Ma perché è diventato amico di François Genoud, facoltoso nazista svizzero?
«François Genoud è un mitomane, che si è sempre arrogato un ruolo che non ha mai ricoperto. Non siamo mai stati amici. Ma è vero che ci siamo incrociati più volte, anche perché la sua era l’unica banca svizzera disposta a dare soldi per l’Fln, il Fronte di liberazione algerino».
Invece di trovarla imbarazzante, lei ha cavalcato la saldatura tra causa araba e neonazismo.
«Il nemico del mio nemico è mio amico, come si dice. Ma a parte la battuta, il ruolo di Genoud è davvero sopravvalutato».
Nel film di Schroeder si vede Pol Pot, il «fratello numero 1» dei Khmer rossi, responsabile del genocidio cambogiano che ha fatto 1,7 milioni di morti, raccontare ridacchiando: «Jacques Vergès ha scritto di me che mi conosce da 20 o 30 anni come un uomo educato, discreto e sorridente». Non le sembra spaventoso?

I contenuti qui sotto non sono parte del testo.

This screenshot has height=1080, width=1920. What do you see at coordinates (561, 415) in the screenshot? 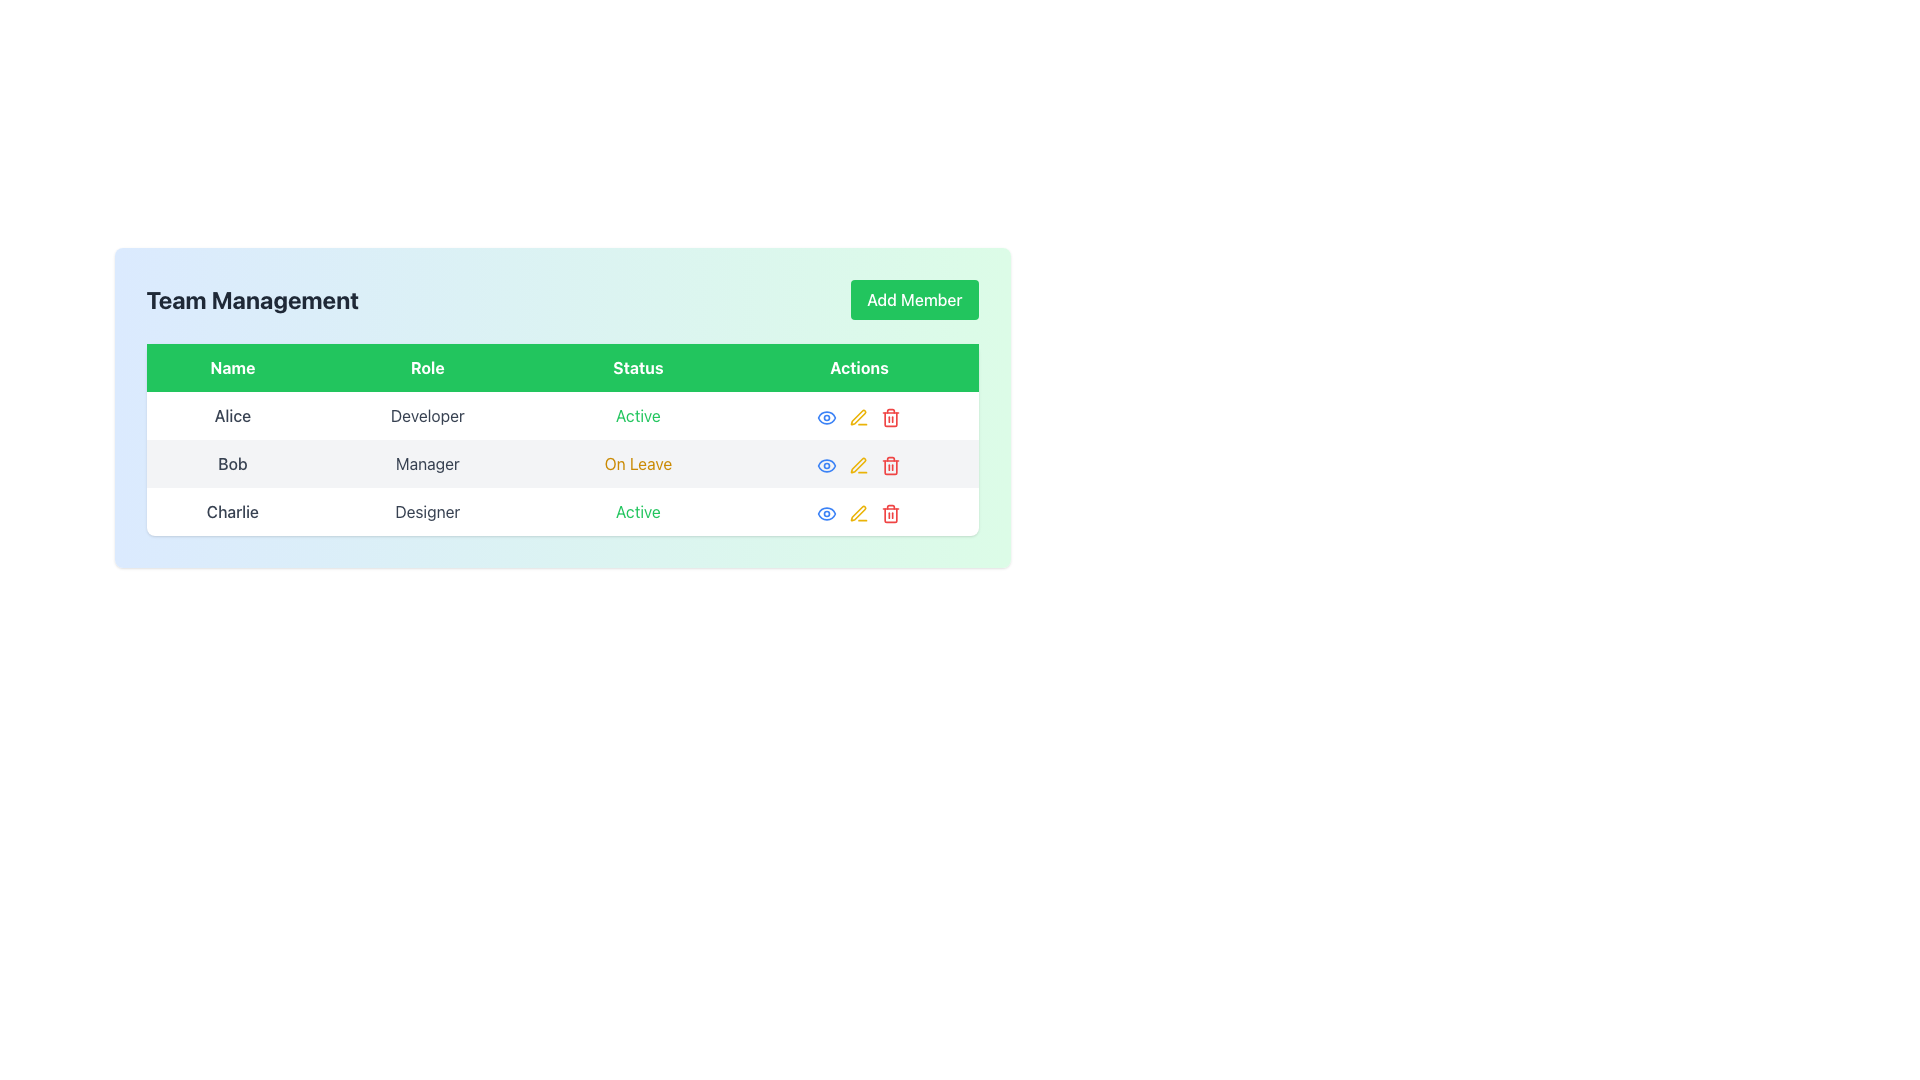
I see `the second row of the data table containing 'Alice' under 'Name', 'Developer' under 'Role', and 'Active' under 'Status'` at bounding box center [561, 415].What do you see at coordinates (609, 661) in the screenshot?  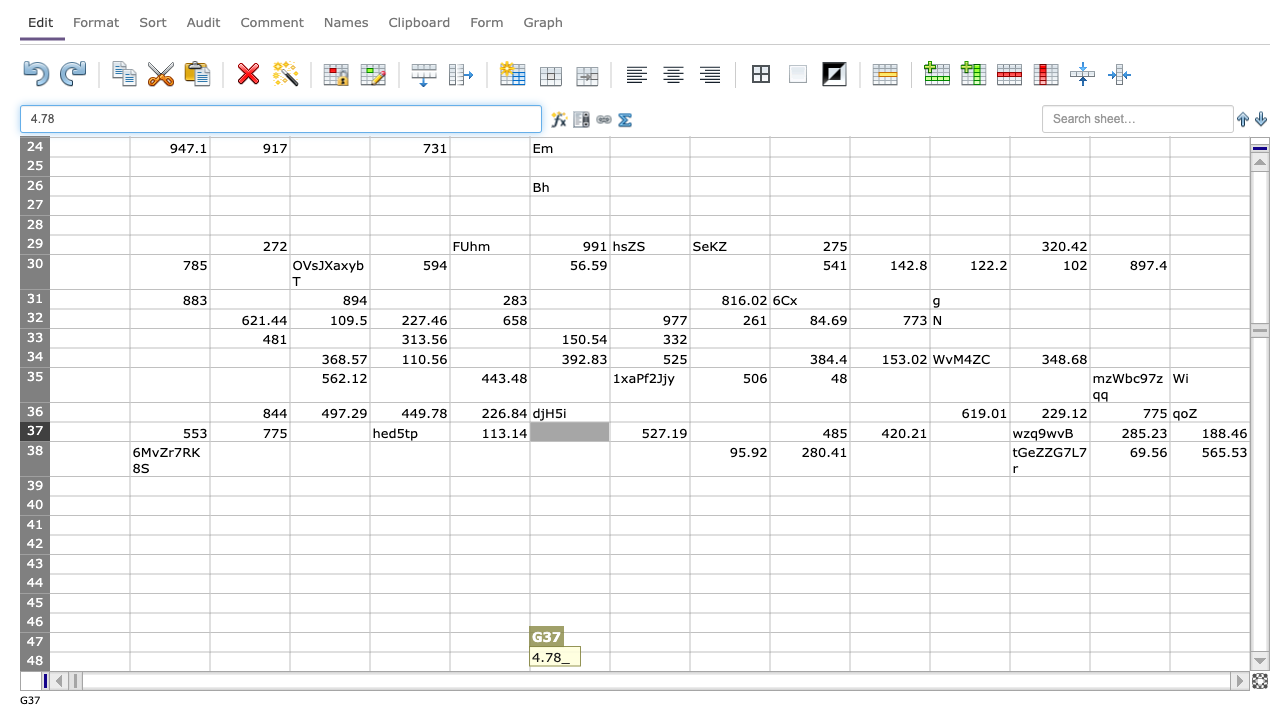 I see `Place cursor on left border of H48` at bounding box center [609, 661]. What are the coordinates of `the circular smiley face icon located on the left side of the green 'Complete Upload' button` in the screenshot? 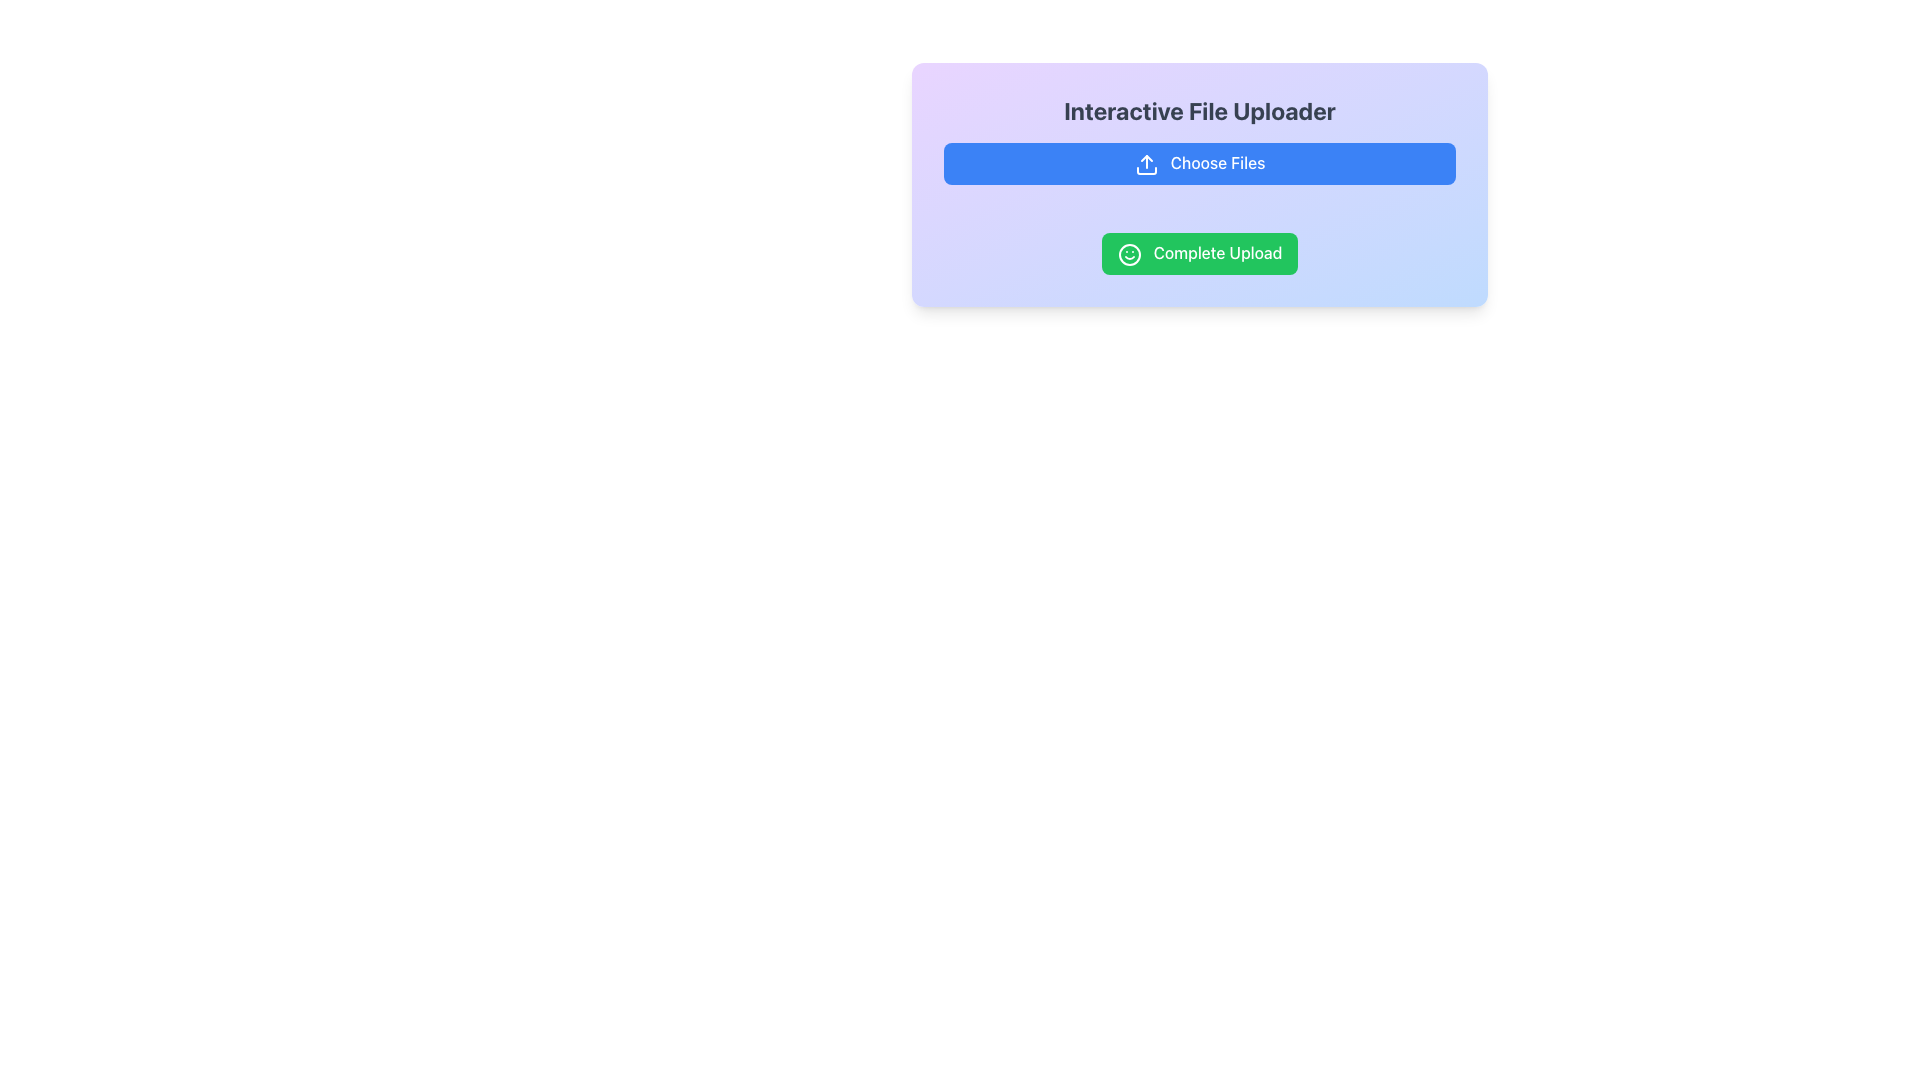 It's located at (1129, 253).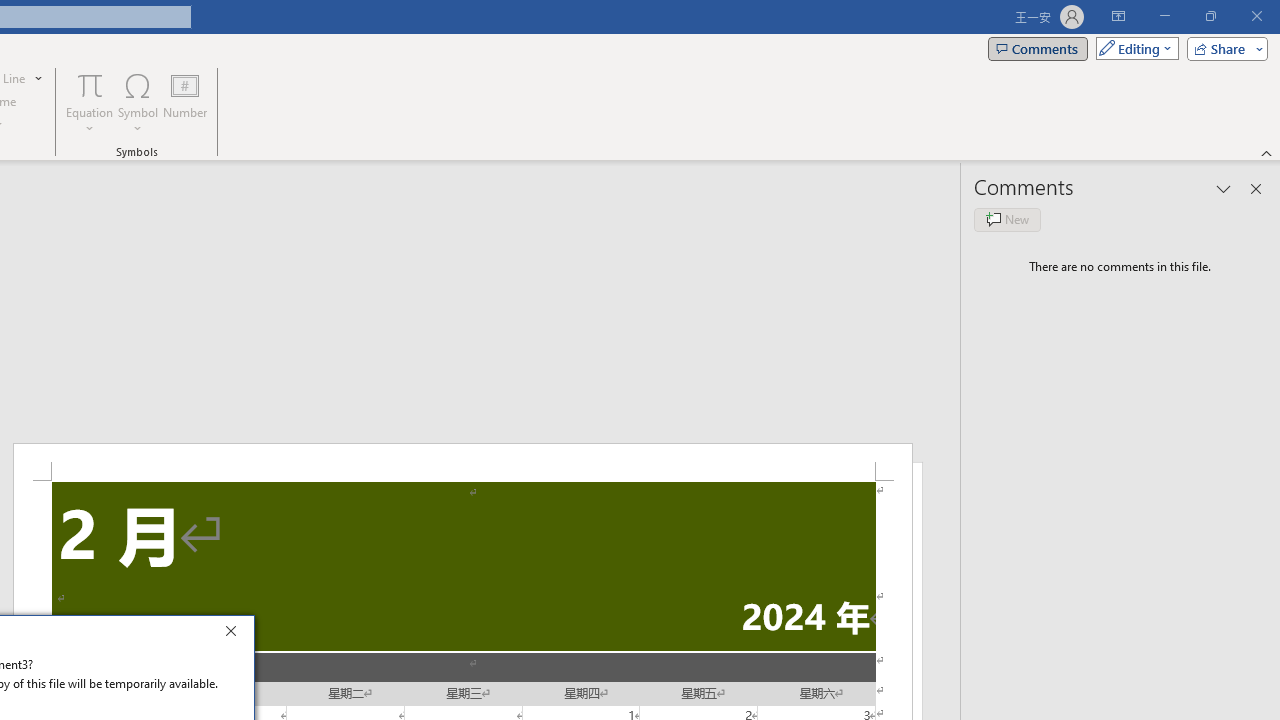 This screenshot has height=720, width=1280. What do you see at coordinates (89, 84) in the screenshot?
I see `'Equation'` at bounding box center [89, 84].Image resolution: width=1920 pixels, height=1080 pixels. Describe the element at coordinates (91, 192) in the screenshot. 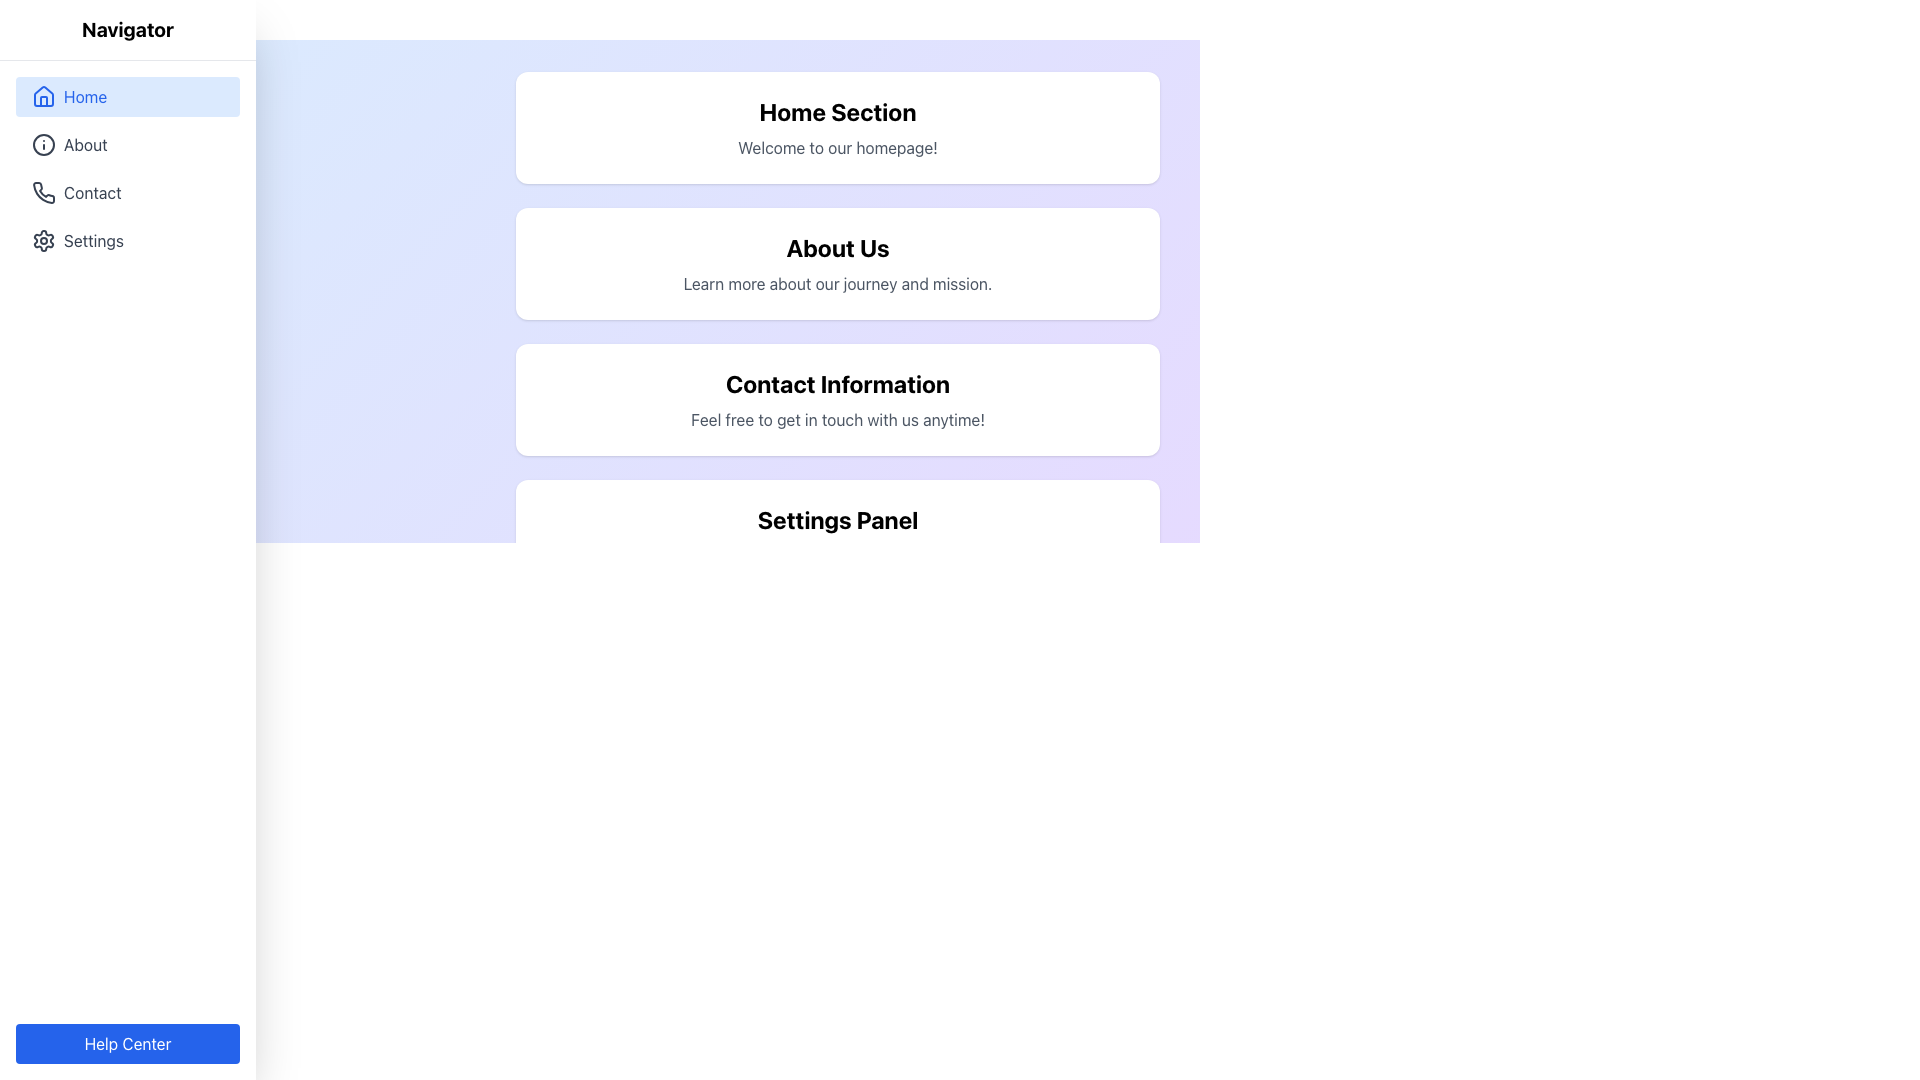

«Tutte le guerre moderne sono di sterminio. O vogliamo parlare di Hiroshima, Nagasaki, Dresda? Pol Pot l’ho conosciuto a Parigi negli anni Cinquanta assieme a Khieu Samphan (capo di Stato della Kampuchea Democratica, il regime dei Khmer rossi, sotto processo per crimini contro l’umanità davanti al tribunale misto cambogiano e internazionale di Phnom Penh, ndr). Parlavamo della lotta internazionalista contro il colonialismo, di come liberare la Cambogia dal dominio straniero».
Dal 1970 al ’78, lei è sparito dalla circolazione. Era in Cambogia?
«Non ho mai rivelato dettagli su quegli anni e non lo faccio neanche adesso, per non danneggiare alcune persone. È vero però che nel 1973 i servizi di sicurezza palestinesi consigliarono ad Arafat di ricorrere a me nel caso qualche personalità dell’Olp fosse stata catturata dagli israeliani. Comunque, dopo il periodo della sparizione sono tornato a Parigi, pieno di esperienze e ricordi, ma senza un soldo. Ho continuato a seguire cause celebri, ma soprattutto mi sono occupato di diritto comune, della difesa di persone normali. Cosa che tutti tendono a dimenticare».
È mai stato contattato o usato dai servizi francesi?
«No. Una volta una grande società francese mi ha chiesto di intervenire per corrompere un ministro nell’ambito di un grosso affare in Algeria. Ho rifiutato. Tutto qui».
Quale personaggio avrebbe voluto difendere?
«Osama Bin Laden, nel grande processo che non c’è stato. Mica perché abbia mai condiviso le sue scelte. Mi sarebbe piaciuto mettere un’altra volta in imbarazzo i suoi grandi accusatori e, creda a me, ci sarei riuscito».